Photo by Scott Eisen/Getty Images

Sen. Elizabeth Warren (D-MA) responded to criticism of her latest suspect claim — that she was fired from her job as a schoolteacher because she was “visibly pregnant” — in an interview with CBS, doubling down even in the face of new evidence that she resigned her position.

Warren told CBS that, “All I know is I was 22 years old, I was 6 months pregnant, and the job that I had been promised for the next year was going to someone else. The principal said they were going to hire someone else for my job.”

The claim has become central to Warren’s strategy for reaching out to female voters, and she’s mentioned that she was “showed the door” for becoming pregnant with her first child several times over the last week.
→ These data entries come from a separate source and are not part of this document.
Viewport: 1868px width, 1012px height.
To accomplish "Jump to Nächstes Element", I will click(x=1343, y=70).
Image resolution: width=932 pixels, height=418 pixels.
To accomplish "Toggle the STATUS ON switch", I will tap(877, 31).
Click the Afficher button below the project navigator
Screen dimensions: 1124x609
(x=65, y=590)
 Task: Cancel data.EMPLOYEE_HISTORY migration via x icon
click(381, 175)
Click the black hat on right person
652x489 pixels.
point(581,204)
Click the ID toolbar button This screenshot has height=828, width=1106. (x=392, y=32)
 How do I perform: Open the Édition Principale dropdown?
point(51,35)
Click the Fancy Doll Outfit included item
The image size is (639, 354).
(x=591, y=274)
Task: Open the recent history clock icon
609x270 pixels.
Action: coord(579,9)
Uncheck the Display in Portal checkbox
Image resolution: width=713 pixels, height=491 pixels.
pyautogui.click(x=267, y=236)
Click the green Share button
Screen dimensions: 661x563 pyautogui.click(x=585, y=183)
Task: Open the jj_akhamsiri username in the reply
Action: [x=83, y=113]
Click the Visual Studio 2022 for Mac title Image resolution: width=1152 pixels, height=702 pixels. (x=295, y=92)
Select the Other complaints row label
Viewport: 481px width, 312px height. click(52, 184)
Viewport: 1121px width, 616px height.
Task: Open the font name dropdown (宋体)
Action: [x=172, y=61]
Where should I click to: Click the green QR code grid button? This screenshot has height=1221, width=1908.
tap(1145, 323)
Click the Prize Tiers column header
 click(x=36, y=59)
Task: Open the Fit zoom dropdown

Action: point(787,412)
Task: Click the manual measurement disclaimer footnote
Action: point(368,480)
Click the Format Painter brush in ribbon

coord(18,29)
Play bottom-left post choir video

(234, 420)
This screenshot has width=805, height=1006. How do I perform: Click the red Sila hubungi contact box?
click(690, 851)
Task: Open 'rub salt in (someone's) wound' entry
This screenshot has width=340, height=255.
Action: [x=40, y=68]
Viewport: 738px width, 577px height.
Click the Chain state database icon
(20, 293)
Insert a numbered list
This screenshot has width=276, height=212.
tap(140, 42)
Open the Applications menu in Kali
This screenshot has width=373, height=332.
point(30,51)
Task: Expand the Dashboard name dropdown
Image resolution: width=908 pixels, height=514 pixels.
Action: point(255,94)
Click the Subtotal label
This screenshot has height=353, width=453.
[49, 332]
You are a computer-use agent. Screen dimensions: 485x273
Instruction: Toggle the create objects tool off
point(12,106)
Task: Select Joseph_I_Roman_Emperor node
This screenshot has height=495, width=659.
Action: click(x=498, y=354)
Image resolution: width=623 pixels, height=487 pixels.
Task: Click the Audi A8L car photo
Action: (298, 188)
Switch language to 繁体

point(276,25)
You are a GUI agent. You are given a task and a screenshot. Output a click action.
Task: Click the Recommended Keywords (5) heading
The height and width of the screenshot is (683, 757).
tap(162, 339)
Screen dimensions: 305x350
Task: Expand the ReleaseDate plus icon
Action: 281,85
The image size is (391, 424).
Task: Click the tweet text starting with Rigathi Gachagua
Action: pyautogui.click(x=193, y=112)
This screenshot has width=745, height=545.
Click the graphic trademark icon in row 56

She says the incident dashed her dreams of becoming a public school teacher and forced her into a life of public service.

There are problems with Warren’s account, however. In an interview in 2007, she told an audience at the University of California Berkeley that she was forced to resign her position as a special education teacher because she’d only obtained an “emergency certificate” to teach and chose not to complete the additional graduate courses necessary to fulfill the requirements of the job.

“I worked in a public school system with the children with disabilities,” she said. “I did that for a year, and then that summer I didn’t have the education courses, so I was on an ’emergency certificate,’ it was called,” Warren said in 2007. “I went back to graduate school and took a couple of courses in education and said, ‘I don’t think this is going to work out for me.’ I was pregnant with my first baby, so I had a baby and stayed home for a couple of years.”

In a statement subsequent to her interview, she explained that she’d lied about her fate in 2007 because she didn’t feel comfortable opening up about discrimination at the time. Now that it’s 2019, her audiences are “woke” enough to accept the real explanation for why she abandoned being a public schoolteacher for a lucrative job as a law professor, then author, then house-flipper, then highly paid public servant.

Her net worth is now, reportedly, well over $10 million, so the incident didn’t exactly ruin her life.

“After becoming a public figure I opened up more about different pieces in my life and this was one of them. I wrote about it in my book when I became a U.S. Senator,” Warren’s campaign said.

She doubled down again in a series of Tweets Tuesday morning.

She also claims she was initially offered the job when she wasn’t showing and the offer was revoked when she was around six months pregnant and supervisors at her school could tell she was having a baby.

“In April of that year, my contract was renewed to teach again for the next year,” Warren said, adding that she was trying to hide her pregnancy and hadn’t mentioned it to anyone at work. “I was pregnant, but nobody knew it. And then a couple of months later when I was six months pregnant and it was pretty obvious, the principal called me in, wished me luck, and said he was going to hire someone else for the job.”

CBS wasn’t able to verify Warren’s account of her dismissal, but did say that they contacted other women employed by Warren’s school district at roughly the same time, and while they couldn’t corroborate Warren’s exact story, there is evidence of a “cultural” expectation that women wouldn’t return to work once they started a family.

“Interviews with retired teachers who worked for the Riverdale Board of Education at the same time as Warren suggest that while they do not remember Warren or the circumstances of her leaving the school, the workplace culture at the time may have left Warren with no option but to move on when her pregnancy became apparent,” CBS reported.

There’s plenty of evidence, however, that Warren is at least embellishing the truth, something she’s developed a habit of doing on the campaign trail. And it isn’t just conservative outlets reporting Warren’s evolving description of her incident of discrimination. The far-left publication, Jacobin, was the first to notice Warren’s weird story, according to Hot Air.

And then there’s the Washington Free Beacon, which obtained a record of minutes from a school board meeting where members of the board noted that Warren was offered a contract extension only to turn it down.

Minutes of an April 21, 1971, Riverdale Board of Education meeting obtained by the Washington Free Beacon show that the board voted unanimously on a motion to extend Warren a “2nd year” contract for a two-days-per-week teaching job. That job is similar to the one she held the previous year, her first year of teaching. Minutes from a board meeting held two months later, on June 16, 1971, indicate that Warren’s resignation was “accepted with regret.”

Social justice warriors have rushed to Warren’s defense, calling her story, essentially, “fake but accurate,” since women have long struggled with this exact form of discrimination, even if Warren may not have.